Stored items
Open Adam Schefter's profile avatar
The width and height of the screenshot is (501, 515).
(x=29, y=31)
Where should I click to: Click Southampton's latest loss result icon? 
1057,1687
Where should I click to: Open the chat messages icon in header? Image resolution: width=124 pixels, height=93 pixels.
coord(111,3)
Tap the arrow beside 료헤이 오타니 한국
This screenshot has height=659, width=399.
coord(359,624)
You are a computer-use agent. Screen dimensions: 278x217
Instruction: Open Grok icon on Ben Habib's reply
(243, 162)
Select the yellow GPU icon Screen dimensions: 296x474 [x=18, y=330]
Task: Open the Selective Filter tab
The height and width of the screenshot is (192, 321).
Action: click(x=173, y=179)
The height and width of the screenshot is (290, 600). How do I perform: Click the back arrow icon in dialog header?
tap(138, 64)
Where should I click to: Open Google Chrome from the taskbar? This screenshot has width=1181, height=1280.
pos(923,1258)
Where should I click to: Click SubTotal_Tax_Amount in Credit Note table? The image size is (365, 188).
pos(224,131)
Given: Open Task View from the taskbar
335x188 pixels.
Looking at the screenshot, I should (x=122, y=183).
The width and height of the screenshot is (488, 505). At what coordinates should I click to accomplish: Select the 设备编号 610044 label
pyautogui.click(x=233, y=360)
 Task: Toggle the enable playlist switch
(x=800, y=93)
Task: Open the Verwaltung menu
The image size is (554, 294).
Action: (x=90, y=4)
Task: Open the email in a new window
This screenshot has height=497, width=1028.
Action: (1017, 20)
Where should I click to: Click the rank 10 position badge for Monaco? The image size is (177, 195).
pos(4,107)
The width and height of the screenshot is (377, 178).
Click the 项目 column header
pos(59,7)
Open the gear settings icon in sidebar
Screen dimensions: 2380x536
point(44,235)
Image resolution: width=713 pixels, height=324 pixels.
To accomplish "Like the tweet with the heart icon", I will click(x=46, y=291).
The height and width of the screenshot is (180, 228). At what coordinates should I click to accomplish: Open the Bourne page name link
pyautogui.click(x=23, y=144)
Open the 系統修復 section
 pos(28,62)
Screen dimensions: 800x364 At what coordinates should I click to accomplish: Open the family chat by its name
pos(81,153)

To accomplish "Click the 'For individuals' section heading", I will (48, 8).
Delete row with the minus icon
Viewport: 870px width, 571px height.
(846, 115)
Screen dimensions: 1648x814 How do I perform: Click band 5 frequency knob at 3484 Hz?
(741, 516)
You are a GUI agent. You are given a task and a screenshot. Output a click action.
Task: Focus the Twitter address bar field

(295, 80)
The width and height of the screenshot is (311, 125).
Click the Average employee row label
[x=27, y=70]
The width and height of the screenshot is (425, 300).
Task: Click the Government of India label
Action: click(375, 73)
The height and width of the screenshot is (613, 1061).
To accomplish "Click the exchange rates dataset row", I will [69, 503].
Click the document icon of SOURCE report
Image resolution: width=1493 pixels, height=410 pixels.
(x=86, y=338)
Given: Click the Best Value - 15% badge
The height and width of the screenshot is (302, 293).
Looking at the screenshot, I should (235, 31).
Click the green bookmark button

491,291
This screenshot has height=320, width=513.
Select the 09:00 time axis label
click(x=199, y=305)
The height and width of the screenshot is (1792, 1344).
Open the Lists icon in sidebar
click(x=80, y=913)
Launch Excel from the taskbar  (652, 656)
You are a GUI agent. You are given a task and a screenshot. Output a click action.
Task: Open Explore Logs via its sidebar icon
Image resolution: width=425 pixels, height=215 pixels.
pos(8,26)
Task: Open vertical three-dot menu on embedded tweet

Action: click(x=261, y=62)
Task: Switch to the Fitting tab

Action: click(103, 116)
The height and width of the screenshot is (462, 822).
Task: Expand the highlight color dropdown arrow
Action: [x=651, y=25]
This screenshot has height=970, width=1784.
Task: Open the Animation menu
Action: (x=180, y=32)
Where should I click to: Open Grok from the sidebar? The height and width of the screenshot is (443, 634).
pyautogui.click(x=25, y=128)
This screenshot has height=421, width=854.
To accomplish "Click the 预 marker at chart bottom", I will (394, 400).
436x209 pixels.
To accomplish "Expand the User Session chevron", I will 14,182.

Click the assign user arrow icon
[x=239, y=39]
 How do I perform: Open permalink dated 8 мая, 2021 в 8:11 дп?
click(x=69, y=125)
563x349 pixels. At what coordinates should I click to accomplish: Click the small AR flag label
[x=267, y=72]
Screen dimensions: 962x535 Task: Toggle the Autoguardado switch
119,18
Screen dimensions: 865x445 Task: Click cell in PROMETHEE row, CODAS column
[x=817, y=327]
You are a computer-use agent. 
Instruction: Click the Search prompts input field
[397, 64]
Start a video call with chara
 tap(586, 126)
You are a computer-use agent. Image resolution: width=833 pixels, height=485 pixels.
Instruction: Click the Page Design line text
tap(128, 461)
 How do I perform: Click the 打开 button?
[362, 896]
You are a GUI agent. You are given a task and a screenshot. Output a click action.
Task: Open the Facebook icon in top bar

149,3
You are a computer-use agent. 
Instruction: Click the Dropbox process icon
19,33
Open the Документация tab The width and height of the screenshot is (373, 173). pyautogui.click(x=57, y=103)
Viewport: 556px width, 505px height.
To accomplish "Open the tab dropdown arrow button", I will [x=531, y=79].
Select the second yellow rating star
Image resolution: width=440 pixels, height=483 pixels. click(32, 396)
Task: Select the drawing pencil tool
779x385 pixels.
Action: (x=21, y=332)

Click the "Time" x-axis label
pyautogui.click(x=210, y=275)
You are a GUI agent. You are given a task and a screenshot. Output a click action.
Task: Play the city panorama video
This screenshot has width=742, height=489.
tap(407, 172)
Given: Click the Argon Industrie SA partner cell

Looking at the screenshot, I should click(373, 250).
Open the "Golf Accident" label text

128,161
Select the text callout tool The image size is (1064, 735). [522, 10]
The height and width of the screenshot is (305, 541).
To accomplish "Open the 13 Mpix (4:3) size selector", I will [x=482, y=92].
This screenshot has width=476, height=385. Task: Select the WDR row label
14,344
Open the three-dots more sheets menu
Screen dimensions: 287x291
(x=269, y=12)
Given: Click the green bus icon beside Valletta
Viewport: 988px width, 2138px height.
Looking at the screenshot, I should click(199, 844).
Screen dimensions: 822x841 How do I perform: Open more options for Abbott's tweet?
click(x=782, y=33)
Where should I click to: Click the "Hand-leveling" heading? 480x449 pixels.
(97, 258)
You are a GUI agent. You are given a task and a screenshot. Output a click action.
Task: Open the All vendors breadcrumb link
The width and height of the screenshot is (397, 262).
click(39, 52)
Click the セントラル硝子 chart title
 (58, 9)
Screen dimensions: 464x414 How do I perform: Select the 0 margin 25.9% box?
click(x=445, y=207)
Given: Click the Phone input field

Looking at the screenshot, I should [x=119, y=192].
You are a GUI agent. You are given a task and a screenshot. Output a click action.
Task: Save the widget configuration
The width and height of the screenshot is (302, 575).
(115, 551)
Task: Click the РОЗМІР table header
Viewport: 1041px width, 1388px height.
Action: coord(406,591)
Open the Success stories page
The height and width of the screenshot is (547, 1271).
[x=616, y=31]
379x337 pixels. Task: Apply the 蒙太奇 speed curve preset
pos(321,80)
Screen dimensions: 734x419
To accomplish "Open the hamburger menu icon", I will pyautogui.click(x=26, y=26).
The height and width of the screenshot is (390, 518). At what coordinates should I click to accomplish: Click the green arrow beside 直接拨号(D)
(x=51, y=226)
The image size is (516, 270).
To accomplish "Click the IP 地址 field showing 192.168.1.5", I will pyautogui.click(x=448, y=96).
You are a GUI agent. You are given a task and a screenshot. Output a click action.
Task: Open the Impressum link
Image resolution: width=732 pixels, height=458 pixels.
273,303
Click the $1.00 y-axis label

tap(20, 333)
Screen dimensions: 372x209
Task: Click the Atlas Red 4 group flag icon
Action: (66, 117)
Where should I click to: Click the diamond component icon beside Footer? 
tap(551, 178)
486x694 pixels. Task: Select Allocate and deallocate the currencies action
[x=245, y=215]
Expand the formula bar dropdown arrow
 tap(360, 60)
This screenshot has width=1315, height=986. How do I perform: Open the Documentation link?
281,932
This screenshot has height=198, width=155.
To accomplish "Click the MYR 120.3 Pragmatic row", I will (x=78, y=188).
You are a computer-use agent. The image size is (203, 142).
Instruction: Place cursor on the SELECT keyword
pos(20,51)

- INSTRUCTIONS TO FOLLOW
Please make an exact copy of the lines above from the line with "Open the three-dots more sheets menu" through the line with "This screenshot has height=198, width=155.", both ends included.

- SOLUTION FOR THIS PROBLEM
Open the three-dots more sheets menu
Screen dimensions: 287x291
(x=269, y=12)
Given: Click the green bus icon beside Valletta
Viewport: 988px width, 2138px height.
Looking at the screenshot, I should click(199, 844).
Screen dimensions: 822x841 How do I perform: Open more options for Abbott's tweet?
click(x=782, y=33)
Where should I click to: Click the "Hand-leveling" heading? 480x449 pixels.
(97, 258)
You are a GUI agent. You are given a task and a screenshot. Output a click action.
Task: Open the All vendors breadcrumb link
The width and height of the screenshot is (397, 262).
click(39, 52)
Click the セントラル硝子 chart title
 (58, 9)
Screen dimensions: 464x414 How do I perform: Select the 0 margin 25.9% box?
click(x=445, y=207)
Given: Click the Phone input field

Looking at the screenshot, I should [x=119, y=192].
You are a GUI agent. You are given a task and a screenshot. Output a click action.
Task: Save the widget configuration
The width and height of the screenshot is (302, 575).
(115, 551)
Task: Click the РОЗМІР table header
Viewport: 1041px width, 1388px height.
Action: coord(406,591)
Open the Success stories page
The height and width of the screenshot is (547, 1271).
[x=616, y=31]
379x337 pixels. Task: Apply the 蒙太奇 speed curve preset
pos(321,80)
Screen dimensions: 734x419
To accomplish "Open the hamburger menu icon", I will pyautogui.click(x=26, y=26).
The height and width of the screenshot is (390, 518). At what coordinates should I click to accomplish: Click the green arrow beside 直接拨号(D)
(x=51, y=226)
The image size is (516, 270).
To accomplish "Click the IP 地址 field showing 192.168.1.5", I will pyautogui.click(x=448, y=96).
You are a GUI agent. You are given a task and a screenshot. Output a click action.
Task: Open the Impressum link
Image resolution: width=732 pixels, height=458 pixels.
273,303
Click the $1.00 y-axis label

tap(20, 333)
Screen dimensions: 372x209
Task: Click the Atlas Red 4 group flag icon
Action: (66, 117)
Where should I click to: Click the diamond component icon beside Footer? 
tap(551, 178)
486x694 pixels. Task: Select Allocate and deallocate the currencies action
[x=245, y=215]
Expand the formula bar dropdown arrow
 tap(360, 60)
This screenshot has width=1315, height=986. How do I perform: Open the Documentation link?
281,932
This screenshot has height=198, width=155.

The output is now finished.